▶ What is being asked
Among the entries below, copy every line that carries the word "width".

**********

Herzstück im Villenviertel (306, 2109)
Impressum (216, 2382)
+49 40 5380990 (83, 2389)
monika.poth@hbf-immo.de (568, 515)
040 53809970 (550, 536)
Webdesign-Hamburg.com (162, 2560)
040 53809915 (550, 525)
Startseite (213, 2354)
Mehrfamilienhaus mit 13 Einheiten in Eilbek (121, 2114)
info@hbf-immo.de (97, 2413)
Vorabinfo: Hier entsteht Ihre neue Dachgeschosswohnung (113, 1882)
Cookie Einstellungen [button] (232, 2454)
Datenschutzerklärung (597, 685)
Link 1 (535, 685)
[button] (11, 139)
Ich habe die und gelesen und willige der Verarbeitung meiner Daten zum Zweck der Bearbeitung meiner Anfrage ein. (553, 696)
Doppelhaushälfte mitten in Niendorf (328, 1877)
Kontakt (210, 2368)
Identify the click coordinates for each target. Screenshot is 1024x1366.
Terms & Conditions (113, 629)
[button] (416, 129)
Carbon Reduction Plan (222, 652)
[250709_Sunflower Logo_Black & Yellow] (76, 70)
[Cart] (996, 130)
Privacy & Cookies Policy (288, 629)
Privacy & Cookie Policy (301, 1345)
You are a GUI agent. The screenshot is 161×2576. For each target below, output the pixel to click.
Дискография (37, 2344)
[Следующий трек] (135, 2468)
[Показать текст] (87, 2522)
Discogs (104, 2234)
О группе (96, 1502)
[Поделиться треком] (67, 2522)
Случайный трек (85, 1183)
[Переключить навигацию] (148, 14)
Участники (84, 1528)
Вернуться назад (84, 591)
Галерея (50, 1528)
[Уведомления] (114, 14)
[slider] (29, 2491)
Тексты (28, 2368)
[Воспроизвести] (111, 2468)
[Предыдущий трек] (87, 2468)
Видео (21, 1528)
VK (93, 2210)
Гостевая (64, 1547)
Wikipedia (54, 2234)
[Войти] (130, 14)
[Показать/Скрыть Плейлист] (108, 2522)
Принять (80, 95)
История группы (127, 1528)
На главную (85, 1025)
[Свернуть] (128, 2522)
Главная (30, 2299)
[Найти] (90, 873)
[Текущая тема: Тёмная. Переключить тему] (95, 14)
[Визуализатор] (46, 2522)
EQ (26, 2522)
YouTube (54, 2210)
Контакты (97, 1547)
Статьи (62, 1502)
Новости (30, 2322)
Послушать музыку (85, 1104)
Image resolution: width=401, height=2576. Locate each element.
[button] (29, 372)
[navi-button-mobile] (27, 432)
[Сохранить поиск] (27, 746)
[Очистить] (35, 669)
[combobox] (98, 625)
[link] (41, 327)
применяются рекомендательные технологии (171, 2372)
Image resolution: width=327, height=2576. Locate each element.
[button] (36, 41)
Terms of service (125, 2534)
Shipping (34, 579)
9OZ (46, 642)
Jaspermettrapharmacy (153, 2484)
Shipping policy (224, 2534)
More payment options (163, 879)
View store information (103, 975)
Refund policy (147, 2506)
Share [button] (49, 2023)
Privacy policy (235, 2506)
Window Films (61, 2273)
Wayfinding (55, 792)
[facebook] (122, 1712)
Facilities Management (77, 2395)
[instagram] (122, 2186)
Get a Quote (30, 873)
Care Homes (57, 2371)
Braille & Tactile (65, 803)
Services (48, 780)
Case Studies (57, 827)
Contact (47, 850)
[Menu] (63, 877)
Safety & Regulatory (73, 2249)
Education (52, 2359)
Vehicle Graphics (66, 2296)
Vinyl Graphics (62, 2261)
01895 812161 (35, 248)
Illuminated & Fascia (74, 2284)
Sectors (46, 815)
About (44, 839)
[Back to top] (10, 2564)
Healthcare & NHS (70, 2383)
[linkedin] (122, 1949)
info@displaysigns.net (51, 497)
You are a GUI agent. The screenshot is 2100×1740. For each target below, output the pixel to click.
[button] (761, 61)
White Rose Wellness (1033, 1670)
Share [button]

**********

▶ Reply
Image resolution: width=401, height=2576. Locate each element.
Image resolution: width=327, height=2576. Locate each element.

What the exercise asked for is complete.